Comments/Context: At first glance, Denise Scott Brown (née Denise Lakofski) might seem like an unlikely candidate to author a mammoth book of photography. She has no training in the field, no CV or collector base, and no particular artistic inclinations. But she has been an avid shutterbug at least since the age of 26, when she purchased a small Alpa camera in a Johannesburg shop and began using it to document her surroundings. That was in 1957, and Brown has exposed tens of thousands of pictures in the seven decades since. Most can be categorized as informal snapshots and vernacular recordings. Her style is prosaic and factual, geared more around aim-and-click than aesthetic preciousness. “I’m not a photographer,” she says. “I shoot for architecture – if there’s art here it’s a byproduct.”

This last sentence provides an entree to Brown’s creative process and philosophy. For it is architecture, not photography, which forms the central thread in Denise Scott Brown’s career. She is internationally respected as an urban planner, designer, teacher, and theorist. Her list of achievements is too long to itemize here. It includes a National Medal of Arts, the Jane Drew Prize, the AIA Gold Meal, the Soane Medal, (but not the Pritzker—that’s another can of worms), and numerous academic posts, papers, and crit groups. Her various assignments and positions have taken Brown from her native South Africa to London, Boston, California, and Philadelphia. That’s where she now resides in a stately Art Nouveau home, still actively engaged in the scene at age 93.
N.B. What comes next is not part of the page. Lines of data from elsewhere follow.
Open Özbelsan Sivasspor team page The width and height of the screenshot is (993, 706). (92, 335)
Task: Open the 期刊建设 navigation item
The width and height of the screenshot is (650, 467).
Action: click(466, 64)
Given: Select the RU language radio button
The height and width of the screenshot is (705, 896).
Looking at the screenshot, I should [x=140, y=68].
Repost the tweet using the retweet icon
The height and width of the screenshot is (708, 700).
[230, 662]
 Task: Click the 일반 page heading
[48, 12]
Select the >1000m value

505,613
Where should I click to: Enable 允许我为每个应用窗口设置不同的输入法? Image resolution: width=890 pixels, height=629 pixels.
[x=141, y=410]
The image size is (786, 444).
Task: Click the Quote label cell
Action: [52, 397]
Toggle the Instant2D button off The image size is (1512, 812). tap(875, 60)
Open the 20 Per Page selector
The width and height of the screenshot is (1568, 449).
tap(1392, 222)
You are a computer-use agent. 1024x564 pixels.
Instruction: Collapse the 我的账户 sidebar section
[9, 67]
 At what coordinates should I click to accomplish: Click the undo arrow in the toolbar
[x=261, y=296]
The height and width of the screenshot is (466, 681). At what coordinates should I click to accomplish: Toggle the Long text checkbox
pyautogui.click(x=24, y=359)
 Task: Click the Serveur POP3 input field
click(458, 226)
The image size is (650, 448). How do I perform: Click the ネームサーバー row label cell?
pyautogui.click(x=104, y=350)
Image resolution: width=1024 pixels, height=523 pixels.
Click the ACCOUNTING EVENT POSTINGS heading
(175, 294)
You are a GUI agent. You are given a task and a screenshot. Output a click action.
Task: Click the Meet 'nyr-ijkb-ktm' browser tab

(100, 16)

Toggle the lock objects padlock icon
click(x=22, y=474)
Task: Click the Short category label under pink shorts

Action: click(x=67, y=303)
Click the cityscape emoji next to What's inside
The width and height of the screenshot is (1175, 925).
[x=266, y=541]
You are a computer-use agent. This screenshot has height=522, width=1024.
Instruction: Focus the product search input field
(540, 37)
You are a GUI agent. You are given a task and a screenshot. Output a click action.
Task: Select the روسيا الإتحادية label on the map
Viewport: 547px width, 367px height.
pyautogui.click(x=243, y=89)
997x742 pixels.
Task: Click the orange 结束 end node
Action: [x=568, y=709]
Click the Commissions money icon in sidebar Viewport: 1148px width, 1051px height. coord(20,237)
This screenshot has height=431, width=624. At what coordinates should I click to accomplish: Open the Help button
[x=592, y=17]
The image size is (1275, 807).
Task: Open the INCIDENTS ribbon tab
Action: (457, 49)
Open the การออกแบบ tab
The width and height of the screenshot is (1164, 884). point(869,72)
Among Brown’s best known projects is the landmark study Learning From Las Vegas, co-authored in 1972 with Steven Izenour and Robert Venturi. In a rebuke to the modernist movement which dominated architectural thought at the time, Learning From Las Vegas took Sin City at face value, touting its crass buildings, billboards, auto-friendly sprawl, and so-called “decorated sheds” as valid forms worth studying and even emulating. In an academic world which esteemed steel and glass towers reaching for the heavens, Learning From Las Vegas landed like a ton of gold bricks. It pointed a finger sideways instead of skyward, highlighting street level gas stations, neon advertisements, and urban pastiche. The book caused a split in the urban studies community, and eventually paved the way for postmodernism. 

Brown contributed numerous photographs to Learning From Las Vegas. They served the book as visual aides to illustrate its theoretical tenets. Photographs have played a similar role in Brown’s classes and lectures through the years. She has routinely employed her own pictures to help express architectural concepts. In a sense her pictures have been fingers pointing sideways, intended to direct an audience’s attention to symbols or ornamentation which they might otherwise overlook. They’ve operated as signifiers, not unlike neon lights or convention marquees. 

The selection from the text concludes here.